> _Requirements_: Convert the lines below into a JSON list of strings, with one string for each line and blank lines omitted.

--- Records for this task ---

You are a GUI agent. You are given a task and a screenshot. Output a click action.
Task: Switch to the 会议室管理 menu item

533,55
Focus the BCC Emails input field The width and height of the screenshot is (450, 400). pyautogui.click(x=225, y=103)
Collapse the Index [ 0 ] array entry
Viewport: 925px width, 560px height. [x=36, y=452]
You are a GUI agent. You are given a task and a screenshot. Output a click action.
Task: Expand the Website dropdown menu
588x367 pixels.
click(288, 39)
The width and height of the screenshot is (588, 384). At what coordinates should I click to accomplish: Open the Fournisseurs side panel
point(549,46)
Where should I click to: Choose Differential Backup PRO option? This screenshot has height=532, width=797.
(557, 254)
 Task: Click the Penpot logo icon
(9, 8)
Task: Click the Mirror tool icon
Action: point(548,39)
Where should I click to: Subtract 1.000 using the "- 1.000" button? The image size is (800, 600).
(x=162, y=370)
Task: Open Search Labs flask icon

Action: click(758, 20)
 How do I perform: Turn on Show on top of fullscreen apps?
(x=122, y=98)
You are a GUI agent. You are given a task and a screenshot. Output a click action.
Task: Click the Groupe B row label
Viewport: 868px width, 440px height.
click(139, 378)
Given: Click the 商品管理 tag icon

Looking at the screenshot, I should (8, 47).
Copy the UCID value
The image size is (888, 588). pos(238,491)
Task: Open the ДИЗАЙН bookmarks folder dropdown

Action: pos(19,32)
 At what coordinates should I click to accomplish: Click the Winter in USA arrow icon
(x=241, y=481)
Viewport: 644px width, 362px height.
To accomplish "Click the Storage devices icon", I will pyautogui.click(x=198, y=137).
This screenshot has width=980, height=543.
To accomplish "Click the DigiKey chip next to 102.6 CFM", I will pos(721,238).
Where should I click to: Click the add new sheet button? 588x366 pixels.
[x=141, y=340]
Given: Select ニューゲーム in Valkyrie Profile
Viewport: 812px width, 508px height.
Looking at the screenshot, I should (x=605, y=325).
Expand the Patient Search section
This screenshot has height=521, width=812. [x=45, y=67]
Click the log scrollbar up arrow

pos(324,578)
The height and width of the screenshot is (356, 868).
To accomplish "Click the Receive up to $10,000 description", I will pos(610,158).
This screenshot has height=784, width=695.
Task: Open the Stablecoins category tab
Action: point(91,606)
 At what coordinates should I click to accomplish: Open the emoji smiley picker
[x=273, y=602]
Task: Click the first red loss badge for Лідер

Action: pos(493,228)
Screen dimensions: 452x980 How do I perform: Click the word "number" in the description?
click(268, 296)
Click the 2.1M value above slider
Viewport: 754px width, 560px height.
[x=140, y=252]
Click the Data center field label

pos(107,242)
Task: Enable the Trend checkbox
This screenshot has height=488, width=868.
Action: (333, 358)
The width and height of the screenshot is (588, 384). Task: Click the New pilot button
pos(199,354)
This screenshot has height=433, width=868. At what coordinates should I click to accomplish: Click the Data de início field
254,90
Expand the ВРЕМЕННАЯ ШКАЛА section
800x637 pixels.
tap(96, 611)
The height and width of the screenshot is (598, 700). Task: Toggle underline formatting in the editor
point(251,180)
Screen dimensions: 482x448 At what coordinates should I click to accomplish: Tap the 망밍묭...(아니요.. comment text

---

> _Correct answer_:
[
  "You are a GUI agent. You are given a task and a screenshot. Output a click action.",
  "Task: Switch to the 会议室管理 menu item",
  "533,55",
  "Focus the BCC Emails input field The width and height of the screenshot is (450, 400). pyautogui.click(x=225, y=103)",
  "Collapse the Index [ 0 ] array entry",
  "Viewport: 925px width, 560px height. [x=36, y=452]",
  "You are a GUI agent. You are given a task and a screenshot. Output a click action.",
  "Task: Expand the Website dropdown menu",
  "588x367 pixels.",
  "click(288, 39)",
  "The width and height of the screenshot is (588, 384). At what coordinates should I click to accomplish: Open the Fournisseurs side panel",
  "point(549,46)",
  "Where should I click to: Choose Differential Backup PRO option? This screenshot has height=532, width=797.",
  "(557, 254)",
  " Task: Click the Penpot logo icon",
  "(9, 8)",
  "Task: Click the Mirror tool icon",
  "Action: point(548,39)",
  "Where should I click to: Subtract 1.000 using the \"- 1.000\" button? The image size is (800, 600).",
  "(x=162, y=370)",
  "Task: Open Search Labs flask icon",
  "Action: click(758, 20)",
  " How do I perform: Turn on Show on top of fullscreen apps?",
  "(x=122, y=98)",
  "You are a GUI agent. You are given a task and a screenshot. Output a click action.",
  "Task: Click the Groupe B row label",
  "Viewport: 868px width, 440px height.",
  "click(139, 378)",
  "Given: Click the 商品管理 tag icon",
  "Looking at the screenshot, I should (8, 47).",
  "Copy the UCID value",
  "The image size is (888, 588). pos(238,491)",
  "Task: Open the ДИЗАЙН bookmarks folder dropdown",
  "Action: pos(19,32)",
  " At what coordinates should I click to accomplish: Click the Winter in USA arrow icon",
  "(x=241, y=481)",
  "Viewport: 644px width, 362px height.",
  "To accomplish \"Click the Storage devices icon\", I will pyautogui.click(x=198, y=137).",
  "This screenshot has width=980, height=543.",
  "To accomplish \"Click the DigiKey chip next to 102.6 CFM\", I will pos(721,238).",
  "Where should I click to: Click the add new sheet button? 588x366 pixels.",
  "[x=141, y=340]",
  "Given: Select ニューゲーム in Valkyrie Profile",
  "Viewport: 812px width, 508px height.",
  "Looking at the screenshot, I should (x=605, y=325).",
  "Expand the Patient Search section",
  "This screenshot has height=521, width=812. [x=45, y=67]",
  "Click the log scrollbar up arrow",
  "pos(324,578)",
  "The height and width of the screenshot is (356, 868).",
  "To accomplish \"Click the Receive up to $10,000 description\", I will pos(610,158).",
  "This screenshot has height=784, width=695.",
  "Task: Open the Stablecoins category tab",
  "Action: point(91,606)",
  " At what coordinates should I click to accomplish: Open the emoji smiley picker",
  "[x=273, y=602]",
  "Task: Click the first red loss badge for Лідер",
  "Action: pos(493,228)",
  "Screen dimensions: 452x980 How do I perform: Click the word \"number\" in the description?",
  "click(268, 296)",
  "Click the 2.1M value above slider",
  "Viewport: 754px width, 560px height.",
  "[x=140, y=252]",
  "Click the Data center field label",
  "pos(107,242)",
  "Task: Enable the Trend checkbox",
  "This screenshot has height=488, width=868.",
  "Action: (333, 358)",
  "The width and height of the screenshot is (588, 384). Task: Click the New pilot button",
  "pos(199,354)",
  "This screenshot has height=433, width=868. At what coordinates should I click to accomplish: Click the Data de início field",
  "254,90",
  "Expand the ВРЕМЕННАЯ ШКАЛА section",
  "800x637 pixels.",
  "tap(96, 611)",
  "The height and width of the screenshot is (598, 700). Task: Toggle underline formatting in the editor",
  "point(251,180)",
  "Screen dimensions: 482x448 At what coordinates should I click to accomplish: Tap the 망밍묭...(아니요.. comment text"
]